**EXERCISE GOAL**
Repeat the data exactly, please.

[Dataset records]
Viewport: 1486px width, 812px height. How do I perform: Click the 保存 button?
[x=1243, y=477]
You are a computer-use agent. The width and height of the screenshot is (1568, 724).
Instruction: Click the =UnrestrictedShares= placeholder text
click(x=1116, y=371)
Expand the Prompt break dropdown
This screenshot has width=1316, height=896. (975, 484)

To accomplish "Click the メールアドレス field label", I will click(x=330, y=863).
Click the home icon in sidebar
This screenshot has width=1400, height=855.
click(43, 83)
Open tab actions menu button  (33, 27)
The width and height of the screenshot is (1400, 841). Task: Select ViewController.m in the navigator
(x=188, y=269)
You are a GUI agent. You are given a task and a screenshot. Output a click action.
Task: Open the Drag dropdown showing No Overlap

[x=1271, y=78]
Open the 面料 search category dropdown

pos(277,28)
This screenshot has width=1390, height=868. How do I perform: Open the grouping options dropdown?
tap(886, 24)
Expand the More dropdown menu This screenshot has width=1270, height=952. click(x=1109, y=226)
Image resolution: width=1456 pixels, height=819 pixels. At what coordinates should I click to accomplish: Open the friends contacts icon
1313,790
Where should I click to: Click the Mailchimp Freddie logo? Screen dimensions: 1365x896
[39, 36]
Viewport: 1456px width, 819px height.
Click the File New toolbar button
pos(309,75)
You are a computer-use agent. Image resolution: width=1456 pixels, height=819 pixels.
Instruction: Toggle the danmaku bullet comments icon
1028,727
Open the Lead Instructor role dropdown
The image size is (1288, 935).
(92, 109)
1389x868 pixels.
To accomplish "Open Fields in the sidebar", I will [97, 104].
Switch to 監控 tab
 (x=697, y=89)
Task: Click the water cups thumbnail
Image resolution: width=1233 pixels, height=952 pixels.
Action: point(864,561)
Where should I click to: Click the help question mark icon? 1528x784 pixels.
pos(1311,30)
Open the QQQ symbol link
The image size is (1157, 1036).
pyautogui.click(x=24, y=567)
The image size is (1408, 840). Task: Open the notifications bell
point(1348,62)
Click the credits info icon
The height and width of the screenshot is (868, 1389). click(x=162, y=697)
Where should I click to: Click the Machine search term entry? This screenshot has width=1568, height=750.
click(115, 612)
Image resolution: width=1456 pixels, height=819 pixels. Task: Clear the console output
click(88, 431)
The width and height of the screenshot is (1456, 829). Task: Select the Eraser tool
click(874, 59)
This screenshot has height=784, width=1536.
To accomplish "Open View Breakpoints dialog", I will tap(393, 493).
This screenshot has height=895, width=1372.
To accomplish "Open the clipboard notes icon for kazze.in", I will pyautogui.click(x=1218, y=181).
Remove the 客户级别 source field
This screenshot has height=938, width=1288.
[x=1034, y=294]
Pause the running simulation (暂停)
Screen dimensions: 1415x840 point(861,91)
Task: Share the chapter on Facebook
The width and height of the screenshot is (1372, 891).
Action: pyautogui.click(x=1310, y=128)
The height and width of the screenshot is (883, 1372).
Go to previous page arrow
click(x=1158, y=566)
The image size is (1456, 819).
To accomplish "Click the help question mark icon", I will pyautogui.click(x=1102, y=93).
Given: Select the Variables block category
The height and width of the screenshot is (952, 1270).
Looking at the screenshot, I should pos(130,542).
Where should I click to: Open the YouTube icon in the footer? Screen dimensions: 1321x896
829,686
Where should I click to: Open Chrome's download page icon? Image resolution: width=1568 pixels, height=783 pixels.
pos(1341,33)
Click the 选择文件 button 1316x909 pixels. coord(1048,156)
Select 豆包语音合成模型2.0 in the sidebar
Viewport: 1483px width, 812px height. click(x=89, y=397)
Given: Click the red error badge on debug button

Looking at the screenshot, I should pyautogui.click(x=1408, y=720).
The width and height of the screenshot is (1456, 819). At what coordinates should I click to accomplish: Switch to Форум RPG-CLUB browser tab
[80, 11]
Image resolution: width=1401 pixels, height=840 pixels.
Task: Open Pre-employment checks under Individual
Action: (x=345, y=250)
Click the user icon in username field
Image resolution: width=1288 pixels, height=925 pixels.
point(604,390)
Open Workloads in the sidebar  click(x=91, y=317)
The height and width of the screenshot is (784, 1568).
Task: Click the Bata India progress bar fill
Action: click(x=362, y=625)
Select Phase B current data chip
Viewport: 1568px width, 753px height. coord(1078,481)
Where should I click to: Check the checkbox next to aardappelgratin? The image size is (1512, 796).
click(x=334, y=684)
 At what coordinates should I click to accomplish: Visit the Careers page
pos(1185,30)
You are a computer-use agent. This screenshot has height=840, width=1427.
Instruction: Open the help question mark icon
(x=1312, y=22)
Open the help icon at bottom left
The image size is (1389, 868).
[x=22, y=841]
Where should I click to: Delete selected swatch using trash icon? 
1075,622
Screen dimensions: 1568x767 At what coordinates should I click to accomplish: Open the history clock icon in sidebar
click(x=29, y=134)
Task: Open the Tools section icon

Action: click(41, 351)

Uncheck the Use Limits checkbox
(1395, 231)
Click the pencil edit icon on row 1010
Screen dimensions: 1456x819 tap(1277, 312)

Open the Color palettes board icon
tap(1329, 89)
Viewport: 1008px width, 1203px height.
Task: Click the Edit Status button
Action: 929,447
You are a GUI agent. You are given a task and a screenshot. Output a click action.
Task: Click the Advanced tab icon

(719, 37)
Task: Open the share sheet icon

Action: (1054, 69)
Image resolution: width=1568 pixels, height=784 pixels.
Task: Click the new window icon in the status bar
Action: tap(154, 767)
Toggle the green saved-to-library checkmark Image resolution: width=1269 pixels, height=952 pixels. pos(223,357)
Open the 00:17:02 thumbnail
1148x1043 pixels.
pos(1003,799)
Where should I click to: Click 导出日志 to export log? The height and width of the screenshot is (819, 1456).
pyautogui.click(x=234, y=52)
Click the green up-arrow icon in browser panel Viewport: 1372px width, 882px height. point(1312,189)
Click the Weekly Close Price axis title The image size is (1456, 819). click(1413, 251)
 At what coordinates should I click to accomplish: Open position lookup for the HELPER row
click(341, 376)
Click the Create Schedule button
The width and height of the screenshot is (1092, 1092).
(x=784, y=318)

**SOLUTION TO THE PROBLEM**
Viewport: 1486px width, 812px height. How do I perform: Click the 保存 button?
[x=1243, y=477]
You are a computer-use agent. The width and height of the screenshot is (1568, 724).
Instruction: Click the =UnrestrictedShares= placeholder text
click(x=1116, y=371)
Expand the Prompt break dropdown
This screenshot has width=1316, height=896. (975, 484)

To accomplish "Click the メールアドレス field label", I will click(x=330, y=863).
Click the home icon in sidebar
This screenshot has width=1400, height=855.
click(43, 83)
Open tab actions menu button  (33, 27)
The width and height of the screenshot is (1400, 841). Task: Select ViewController.m in the navigator
(x=188, y=269)
You are a GUI agent. You are given a task and a screenshot. Output a click action.
Task: Open the Drag dropdown showing No Overlap

[x=1271, y=78]
Open the 面料 search category dropdown

pos(277,28)
This screenshot has width=1390, height=868. How do I perform: Open the grouping options dropdown?
tap(886, 24)
Expand the More dropdown menu This screenshot has width=1270, height=952. click(x=1109, y=226)
Image resolution: width=1456 pixels, height=819 pixels. At what coordinates should I click to accomplish: Open the friends contacts icon
1313,790
Where should I click to: Click the Mailchimp Freddie logo? Screen dimensions: 1365x896
[39, 36]
Viewport: 1456px width, 819px height.
Click the File New toolbar button
pos(309,75)
You are a computer-use agent. Image resolution: width=1456 pixels, height=819 pixels.
Instruction: Toggle the danmaku bullet comments icon
1028,727
Open the Lead Instructor role dropdown
The image size is (1288, 935).
(92, 109)
1389x868 pixels.
To accomplish "Open Fields in the sidebar", I will [97, 104].
Switch to 監控 tab
 (x=697, y=89)
Task: Click the water cups thumbnail
Image resolution: width=1233 pixels, height=952 pixels.
Action: point(864,561)
Where should I click to: Click the help question mark icon? 1528x784 pixels.
pos(1311,30)
Open the QQQ symbol link
The image size is (1157, 1036).
pyautogui.click(x=24, y=567)
The image size is (1408, 840). Task: Open the notifications bell
point(1348,62)
Click the credits info icon
The height and width of the screenshot is (868, 1389). click(x=162, y=697)
Where should I click to: Click the Machine search term entry? This screenshot has width=1568, height=750.
click(115, 612)
Image resolution: width=1456 pixels, height=819 pixels. Task: Clear the console output
click(88, 431)
The width and height of the screenshot is (1456, 829). Task: Select the Eraser tool
click(874, 59)
This screenshot has height=784, width=1536.
To accomplish "Open View Breakpoints dialog", I will tap(393, 493).
This screenshot has height=895, width=1372.
To accomplish "Open the clipboard notes icon for kazze.in", I will pyautogui.click(x=1218, y=181).
Remove the 客户级别 source field
This screenshot has height=938, width=1288.
[x=1034, y=294]
Pause the running simulation (暂停)
Screen dimensions: 1415x840 point(861,91)
Task: Share the chapter on Facebook
The width and height of the screenshot is (1372, 891).
Action: pyautogui.click(x=1310, y=128)
The height and width of the screenshot is (883, 1372).
Go to previous page arrow
click(x=1158, y=566)
The image size is (1456, 819).
To accomplish "Click the help question mark icon", I will pyautogui.click(x=1102, y=93).
Given: Select the Variables block category
The height and width of the screenshot is (952, 1270).
Looking at the screenshot, I should pos(130,542).
Where should I click to: Open the YouTube icon in the footer? Screen dimensions: 1321x896
829,686
Where should I click to: Open Chrome's download page icon? Image resolution: width=1568 pixels, height=783 pixels.
pos(1341,33)
Click the 选择文件 button 1316x909 pixels. coord(1048,156)
Select 豆包语音合成模型2.0 in the sidebar
Viewport: 1483px width, 812px height. click(x=89, y=397)
Given: Click the red error badge on debug button

Looking at the screenshot, I should pyautogui.click(x=1408, y=720).
The width and height of the screenshot is (1456, 819). At what coordinates should I click to accomplish: Switch to Форум RPG-CLUB browser tab
[80, 11]
Image resolution: width=1401 pixels, height=840 pixels.
Task: Open Pre-employment checks under Individual
Action: (x=345, y=250)
Click the user icon in username field
Image resolution: width=1288 pixels, height=925 pixels.
point(604,390)
Open Workloads in the sidebar  click(x=91, y=317)
The height and width of the screenshot is (784, 1568).
Task: Click the Bata India progress bar fill
Action: click(x=362, y=625)
Select Phase B current data chip
Viewport: 1568px width, 753px height. coord(1078,481)
Where should I click to: Check the checkbox next to aardappelgratin? The image size is (1512, 796).
click(x=334, y=684)
 At what coordinates should I click to accomplish: Visit the Careers page
pos(1185,30)
You are a computer-use agent. This screenshot has height=840, width=1427.
Instruction: Open the help question mark icon
(x=1312, y=22)
Open the help icon at bottom left
The image size is (1389, 868).
[x=22, y=841]
Where should I click to: Delete selected swatch using trash icon? 
1075,622
Screen dimensions: 1568x767 At what coordinates should I click to accomplish: Open the history clock icon in sidebar
click(x=29, y=134)
Task: Open the Tools section icon

Action: click(41, 351)

Uncheck the Use Limits checkbox
(1395, 231)
Click the pencil edit icon on row 1010
Screen dimensions: 1456x819 tap(1277, 312)

Open the Color palettes board icon
tap(1329, 89)
Viewport: 1008px width, 1203px height.
Task: Click the Edit Status button
Action: 929,447
You are a GUI agent. You are given a task and a screenshot. Output a click action.
Task: Click the Advanced tab icon

(719, 37)
Task: Open the share sheet icon

Action: (1054, 69)
Image resolution: width=1568 pixels, height=784 pixels.
Task: Click the new window icon in the status bar
Action: tap(154, 767)
Toggle the green saved-to-library checkmark Image resolution: width=1269 pixels, height=952 pixels. pos(223,357)
Open the 00:17:02 thumbnail
1148x1043 pixels.
pos(1003,799)
Where should I click to: Click 导出日志 to export log? The height and width of the screenshot is (819, 1456).
pyautogui.click(x=234, y=52)
Click the green up-arrow icon in browser panel Viewport: 1372px width, 882px height. point(1312,189)
Click the Weekly Close Price axis title The image size is (1456, 819). click(1413, 251)
 At what coordinates should I click to accomplish: Open position lookup for the HELPER row
click(341, 376)
Click the Create Schedule button
The width and height of the screenshot is (1092, 1092).
(x=784, y=318)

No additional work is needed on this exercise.